Standard library ETag/Last-Modified conditional request logic and best practices?

817 просмотров
Перейти к первому непрочитанному сообщению

mark...@gmail.com

не прочитано,
6 авг. 2019 г., 08:14:4006.08.2019
– golang-nuts
Hello,

I'm using Go's standard library reverse proxy and I'm trying to figure out if the standard library HTTP web server (e.g. http.ListenAndServe) implements the relevant conditional request handling logic for ETag/Last-Modified headers.

I did some Googling and noticed the HTTP file system request handler (https://golang.org/src/net/http/fs.go) does implement that logic, but I couldn't find the same for the HTTP web server.

I also couldn't find any examples of setting ETags/Last-Modified (other than this basic implementation for setting ETags: https://github.com/go-http-utils/etag/blob/master/etag.go).
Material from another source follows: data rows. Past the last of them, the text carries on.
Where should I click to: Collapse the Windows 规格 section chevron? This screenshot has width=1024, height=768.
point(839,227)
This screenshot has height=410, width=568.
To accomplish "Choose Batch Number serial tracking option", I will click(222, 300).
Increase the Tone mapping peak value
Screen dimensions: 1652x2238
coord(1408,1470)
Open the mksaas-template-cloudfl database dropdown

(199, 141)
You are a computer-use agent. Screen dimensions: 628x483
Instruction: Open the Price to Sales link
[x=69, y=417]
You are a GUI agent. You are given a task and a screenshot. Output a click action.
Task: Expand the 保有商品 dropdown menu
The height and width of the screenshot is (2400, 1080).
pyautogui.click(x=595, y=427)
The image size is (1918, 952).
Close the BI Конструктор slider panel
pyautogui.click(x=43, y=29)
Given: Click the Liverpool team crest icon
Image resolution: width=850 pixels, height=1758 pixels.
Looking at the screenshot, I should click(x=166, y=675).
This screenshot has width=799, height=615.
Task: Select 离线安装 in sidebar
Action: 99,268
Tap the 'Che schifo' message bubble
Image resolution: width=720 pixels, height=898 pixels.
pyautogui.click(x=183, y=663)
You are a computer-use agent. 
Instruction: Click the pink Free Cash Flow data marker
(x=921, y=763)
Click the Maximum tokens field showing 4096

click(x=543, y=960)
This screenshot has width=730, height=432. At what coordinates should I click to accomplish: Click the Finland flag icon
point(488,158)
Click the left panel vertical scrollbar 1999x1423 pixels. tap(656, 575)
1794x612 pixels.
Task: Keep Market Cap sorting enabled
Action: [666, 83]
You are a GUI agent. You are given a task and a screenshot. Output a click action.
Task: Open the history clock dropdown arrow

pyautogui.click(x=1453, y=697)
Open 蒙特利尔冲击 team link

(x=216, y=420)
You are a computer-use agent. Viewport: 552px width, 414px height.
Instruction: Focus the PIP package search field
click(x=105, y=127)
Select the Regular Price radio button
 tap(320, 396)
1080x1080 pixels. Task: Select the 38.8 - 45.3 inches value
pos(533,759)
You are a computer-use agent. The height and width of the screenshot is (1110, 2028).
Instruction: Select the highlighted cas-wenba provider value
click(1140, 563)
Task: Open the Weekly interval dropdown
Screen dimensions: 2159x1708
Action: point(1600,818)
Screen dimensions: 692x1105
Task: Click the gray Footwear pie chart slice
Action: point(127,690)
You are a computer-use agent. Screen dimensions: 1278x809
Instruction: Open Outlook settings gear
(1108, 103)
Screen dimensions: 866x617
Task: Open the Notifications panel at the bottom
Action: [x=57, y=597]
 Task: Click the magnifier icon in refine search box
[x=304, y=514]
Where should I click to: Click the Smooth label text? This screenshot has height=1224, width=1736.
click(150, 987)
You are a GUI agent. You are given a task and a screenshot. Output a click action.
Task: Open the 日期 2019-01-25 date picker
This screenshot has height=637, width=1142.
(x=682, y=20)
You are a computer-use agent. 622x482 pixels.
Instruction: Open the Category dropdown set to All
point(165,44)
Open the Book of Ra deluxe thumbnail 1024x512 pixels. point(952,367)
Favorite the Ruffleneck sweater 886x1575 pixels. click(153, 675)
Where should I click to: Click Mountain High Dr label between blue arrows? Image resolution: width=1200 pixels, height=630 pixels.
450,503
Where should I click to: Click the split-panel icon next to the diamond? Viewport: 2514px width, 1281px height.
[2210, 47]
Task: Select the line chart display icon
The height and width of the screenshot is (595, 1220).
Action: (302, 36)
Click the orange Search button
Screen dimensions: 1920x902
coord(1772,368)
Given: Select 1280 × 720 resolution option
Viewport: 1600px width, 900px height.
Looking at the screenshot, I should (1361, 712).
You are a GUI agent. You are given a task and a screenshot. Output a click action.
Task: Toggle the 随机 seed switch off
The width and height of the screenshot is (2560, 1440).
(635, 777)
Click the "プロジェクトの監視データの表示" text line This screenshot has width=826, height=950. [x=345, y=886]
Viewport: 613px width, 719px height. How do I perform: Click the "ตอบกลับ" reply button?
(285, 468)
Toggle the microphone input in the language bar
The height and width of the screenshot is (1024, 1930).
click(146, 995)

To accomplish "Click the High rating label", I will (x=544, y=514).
What's confusing me there is the concept of "strong" and "weak" validation and how certain scenarios might influence whether an ETag is marked as either strong or weak (depending on the implementation -- see https://developer.mozilla.org/en-US/docs/Web/HTTP/Conditional_requests#Validators).

So to recap, my questions are (and I appreciate some of these are outside the scope of just Go -- so apologies if that's not allowed in this forum):

1. Should I set ETag/Last-Modified in a proxy? Last-Modified feels like it's not the responsibility of the proxy but the origin, where as an ETag is something I feel is "ok" to do in the proxy as a 'fallback' (as we already set 'serve stale' caching headers on behalf of our origins if they neglect to include them).

2. Do I need to implement `If-None-Match` and `If-Modified-Since` behaviours myself (i.e. is it not provided by the Go standard library's HTTP web server)?

3. I was planning on setting an ETag header on the response from within httputil.ReverseProxy#ModifyResponse but wasn't sure if that would be the correct place to set it.

4. What constitutes a strong/weak validator (e.g. would a simple hash function generating a digest of the URL path + response body suffice)?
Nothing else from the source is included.